Неожиданно человечек задержал пожатие. Круглые очки как будто призадумались. Но сейчас же он не оставил, а как бы отбросил руку Аладьева и сказал:

— Я, может быть, не приду… Кто-нибудь другой… Пароль — от Ивана Ивановича.

— Хорошо… — не подымая головы, ответил Аладьев.

— Так до свиданья!

Человечек напялил шапку на свою круглую птичью головку и стремительно бросился к двери. Но у двери неожиданно остановился.

— А жаль! — сказал он со странным выражением, и под его блестящими очками стали влажны и грустны маленькие острые глазки. Но он сейчас же справился, кивнул головой и выскочил в коридор. Там он оглянулся на занавески, заглянул в одну и другую дверь, как будто понюхал воздух, сверкнул очками и исчез на лестнице.
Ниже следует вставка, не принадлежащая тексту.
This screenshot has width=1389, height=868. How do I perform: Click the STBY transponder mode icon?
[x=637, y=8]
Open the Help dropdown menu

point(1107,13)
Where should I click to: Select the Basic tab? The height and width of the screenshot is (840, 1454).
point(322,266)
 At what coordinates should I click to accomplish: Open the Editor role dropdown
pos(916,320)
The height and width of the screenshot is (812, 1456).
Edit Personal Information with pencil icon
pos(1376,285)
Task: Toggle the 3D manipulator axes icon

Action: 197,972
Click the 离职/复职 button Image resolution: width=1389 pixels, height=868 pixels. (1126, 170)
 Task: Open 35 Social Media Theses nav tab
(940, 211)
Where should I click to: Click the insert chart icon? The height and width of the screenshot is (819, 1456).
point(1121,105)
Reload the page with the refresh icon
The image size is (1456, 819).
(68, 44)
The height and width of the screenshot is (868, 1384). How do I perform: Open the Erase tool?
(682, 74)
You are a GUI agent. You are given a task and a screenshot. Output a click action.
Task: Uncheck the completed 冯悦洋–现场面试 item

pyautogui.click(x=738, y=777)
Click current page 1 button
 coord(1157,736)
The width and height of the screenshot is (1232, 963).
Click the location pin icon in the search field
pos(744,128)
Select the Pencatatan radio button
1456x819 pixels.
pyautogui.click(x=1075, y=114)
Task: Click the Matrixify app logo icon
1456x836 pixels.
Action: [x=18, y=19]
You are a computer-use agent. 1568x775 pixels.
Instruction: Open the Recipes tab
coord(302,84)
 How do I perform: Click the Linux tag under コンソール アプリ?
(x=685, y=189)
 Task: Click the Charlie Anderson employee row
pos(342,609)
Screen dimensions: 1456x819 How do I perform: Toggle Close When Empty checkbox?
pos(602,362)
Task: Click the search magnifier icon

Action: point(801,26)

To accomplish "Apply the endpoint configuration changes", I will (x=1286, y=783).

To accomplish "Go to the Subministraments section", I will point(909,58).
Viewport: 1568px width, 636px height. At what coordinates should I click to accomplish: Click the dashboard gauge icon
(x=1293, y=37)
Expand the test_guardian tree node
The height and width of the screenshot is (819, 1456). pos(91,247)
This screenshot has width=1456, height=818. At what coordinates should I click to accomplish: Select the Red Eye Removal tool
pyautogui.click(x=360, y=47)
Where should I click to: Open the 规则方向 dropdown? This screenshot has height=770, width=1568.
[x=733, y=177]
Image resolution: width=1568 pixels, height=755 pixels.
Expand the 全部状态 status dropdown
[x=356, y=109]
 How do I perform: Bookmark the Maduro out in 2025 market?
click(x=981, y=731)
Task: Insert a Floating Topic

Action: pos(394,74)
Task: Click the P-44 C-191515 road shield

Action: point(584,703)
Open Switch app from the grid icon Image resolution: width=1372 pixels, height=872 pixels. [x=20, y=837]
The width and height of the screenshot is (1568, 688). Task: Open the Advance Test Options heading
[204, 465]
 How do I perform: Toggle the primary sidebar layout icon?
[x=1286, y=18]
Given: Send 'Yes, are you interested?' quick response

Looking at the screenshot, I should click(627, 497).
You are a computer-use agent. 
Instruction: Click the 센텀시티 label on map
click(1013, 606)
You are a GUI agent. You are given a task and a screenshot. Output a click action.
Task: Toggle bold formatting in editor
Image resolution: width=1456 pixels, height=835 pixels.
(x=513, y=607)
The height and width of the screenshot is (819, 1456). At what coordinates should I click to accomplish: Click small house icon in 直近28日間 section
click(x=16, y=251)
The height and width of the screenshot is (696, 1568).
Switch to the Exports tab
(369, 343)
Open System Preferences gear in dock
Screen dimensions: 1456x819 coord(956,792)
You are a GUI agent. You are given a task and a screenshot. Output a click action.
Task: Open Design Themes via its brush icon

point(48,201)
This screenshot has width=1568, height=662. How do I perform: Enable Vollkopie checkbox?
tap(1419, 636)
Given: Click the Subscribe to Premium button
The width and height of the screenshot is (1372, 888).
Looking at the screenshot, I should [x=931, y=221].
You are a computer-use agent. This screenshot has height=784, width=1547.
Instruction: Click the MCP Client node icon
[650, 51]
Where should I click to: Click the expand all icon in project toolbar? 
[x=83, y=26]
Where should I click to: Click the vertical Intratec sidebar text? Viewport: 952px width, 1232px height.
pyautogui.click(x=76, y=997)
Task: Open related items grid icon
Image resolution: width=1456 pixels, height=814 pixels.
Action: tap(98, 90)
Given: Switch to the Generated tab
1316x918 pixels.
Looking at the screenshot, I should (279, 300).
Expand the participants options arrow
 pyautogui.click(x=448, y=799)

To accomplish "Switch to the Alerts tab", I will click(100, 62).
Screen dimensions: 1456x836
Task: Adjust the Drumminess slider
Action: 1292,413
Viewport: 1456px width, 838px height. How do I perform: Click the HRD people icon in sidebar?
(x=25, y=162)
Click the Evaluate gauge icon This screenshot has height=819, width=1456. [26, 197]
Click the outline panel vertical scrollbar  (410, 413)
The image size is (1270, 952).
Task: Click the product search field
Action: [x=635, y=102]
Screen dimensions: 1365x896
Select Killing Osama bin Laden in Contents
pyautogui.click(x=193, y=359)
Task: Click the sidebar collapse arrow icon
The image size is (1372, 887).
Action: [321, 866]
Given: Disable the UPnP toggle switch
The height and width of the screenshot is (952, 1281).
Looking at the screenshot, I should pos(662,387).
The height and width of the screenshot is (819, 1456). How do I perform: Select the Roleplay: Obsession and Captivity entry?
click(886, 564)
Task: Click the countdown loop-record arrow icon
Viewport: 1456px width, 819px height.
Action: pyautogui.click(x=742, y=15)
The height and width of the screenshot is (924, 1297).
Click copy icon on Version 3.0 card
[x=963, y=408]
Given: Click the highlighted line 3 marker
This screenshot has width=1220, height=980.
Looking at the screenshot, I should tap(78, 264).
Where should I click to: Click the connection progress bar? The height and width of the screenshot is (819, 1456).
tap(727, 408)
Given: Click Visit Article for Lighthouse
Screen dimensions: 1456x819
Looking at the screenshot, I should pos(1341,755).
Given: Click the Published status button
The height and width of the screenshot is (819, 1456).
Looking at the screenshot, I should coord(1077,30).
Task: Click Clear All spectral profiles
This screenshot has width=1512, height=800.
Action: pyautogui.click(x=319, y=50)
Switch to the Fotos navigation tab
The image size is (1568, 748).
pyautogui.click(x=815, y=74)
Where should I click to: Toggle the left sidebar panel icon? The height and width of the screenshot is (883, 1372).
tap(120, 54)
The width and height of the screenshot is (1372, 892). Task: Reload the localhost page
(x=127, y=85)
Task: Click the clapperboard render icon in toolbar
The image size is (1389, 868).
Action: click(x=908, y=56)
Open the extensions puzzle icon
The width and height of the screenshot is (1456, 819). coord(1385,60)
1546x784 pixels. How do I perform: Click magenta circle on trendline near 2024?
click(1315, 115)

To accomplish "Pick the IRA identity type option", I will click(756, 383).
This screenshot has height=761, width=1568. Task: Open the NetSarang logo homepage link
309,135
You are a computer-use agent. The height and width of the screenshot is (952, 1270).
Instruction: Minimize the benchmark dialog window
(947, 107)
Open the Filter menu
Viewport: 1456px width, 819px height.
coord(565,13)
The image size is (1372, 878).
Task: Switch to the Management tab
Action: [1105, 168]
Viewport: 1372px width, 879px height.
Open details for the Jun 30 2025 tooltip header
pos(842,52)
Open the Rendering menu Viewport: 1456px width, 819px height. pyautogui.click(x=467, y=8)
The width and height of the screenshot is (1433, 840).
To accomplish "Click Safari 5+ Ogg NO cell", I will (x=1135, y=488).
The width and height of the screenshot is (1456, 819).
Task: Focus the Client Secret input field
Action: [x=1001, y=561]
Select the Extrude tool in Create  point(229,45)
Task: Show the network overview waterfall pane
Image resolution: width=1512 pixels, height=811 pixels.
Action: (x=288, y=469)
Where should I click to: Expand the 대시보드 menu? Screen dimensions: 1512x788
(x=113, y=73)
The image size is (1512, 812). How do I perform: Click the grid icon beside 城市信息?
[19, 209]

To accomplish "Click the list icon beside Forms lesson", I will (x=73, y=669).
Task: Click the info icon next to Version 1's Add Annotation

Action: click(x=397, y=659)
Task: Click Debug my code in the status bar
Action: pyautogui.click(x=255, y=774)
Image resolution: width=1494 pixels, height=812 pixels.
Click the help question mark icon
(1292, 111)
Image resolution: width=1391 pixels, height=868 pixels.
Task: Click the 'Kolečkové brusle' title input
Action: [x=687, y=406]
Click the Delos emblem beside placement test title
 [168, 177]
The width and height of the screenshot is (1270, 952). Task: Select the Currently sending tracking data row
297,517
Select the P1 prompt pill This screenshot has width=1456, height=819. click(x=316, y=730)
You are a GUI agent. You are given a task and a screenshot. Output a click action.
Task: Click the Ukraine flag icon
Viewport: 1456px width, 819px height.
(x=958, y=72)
Аладьев молча и понурившись сидел у стола.

VII

В сумерки пришли из церкви Максимовна и портниха Оленька. Они принесли с собой тонкий запах ладана, и мечтательное смирение еще теплилось на их лицах, как бы озаренных изнутри тихими светами лампадок, возжженных перед светлыми образами.

Оленька даже не сняла платочка, а только спустила его на плечи и села у стола с мечтательным восторгом, уронив на колени бледные тонкие руки. Максимовна тоже постояла в тихой задумчивости, потом вздохнула, как бы приходя в себя, и стала разворачивать свои тяжелые коричневые платки. Лицо ее стало сразу обычным — озабоченным и сухим. Она посмотрела на Оленьку и как будто про себя проговорила:

— Приготовиться бы надо…

— Что? — испуганно переспросила девушка, подняла на старуху чистые светлые глаза и вдруг порозовела слабым бледным румянцем.

— Приготовиться, милая, говорю… — повысила голос Максимовна. Василий Степанович обещал часов в семь прийти, так ты принарядилась бы, что ли.

— Сегодня! — с беспомощным ужасом вскрикнула Оленька и вдруг стала опять прозрачно-бледной, точно вся жизнь внезапно ушла из тела и осталась только в больших глазах, полных томления и стыда.

— А что? — со страдальческим нетерпением возразила старуха. — Не сегодня, так завтра. Что уж там еще… Все равно уж, от судьбы не уйдешь, а другого такого случая не скоро дождешься. Таких, как ты, в городе сколько угодно. Не Бог весть какое сокровище!

Руки Оленьки задрожали до самых кончиков пальцев, исколотых иголкой. Она умоляюще смотрела на старуху полными слез глазами.

— Максимовна… пусть лучше завтра. Я… у меня голова болит, Максимовна!

Наивный голосок ее прозвучал таким безысходным ужасом и такой трогательной кроткой мольбой, что Шевырев, сидевший за дверью, в темной комнате, повернул голову и внимательно прислушался.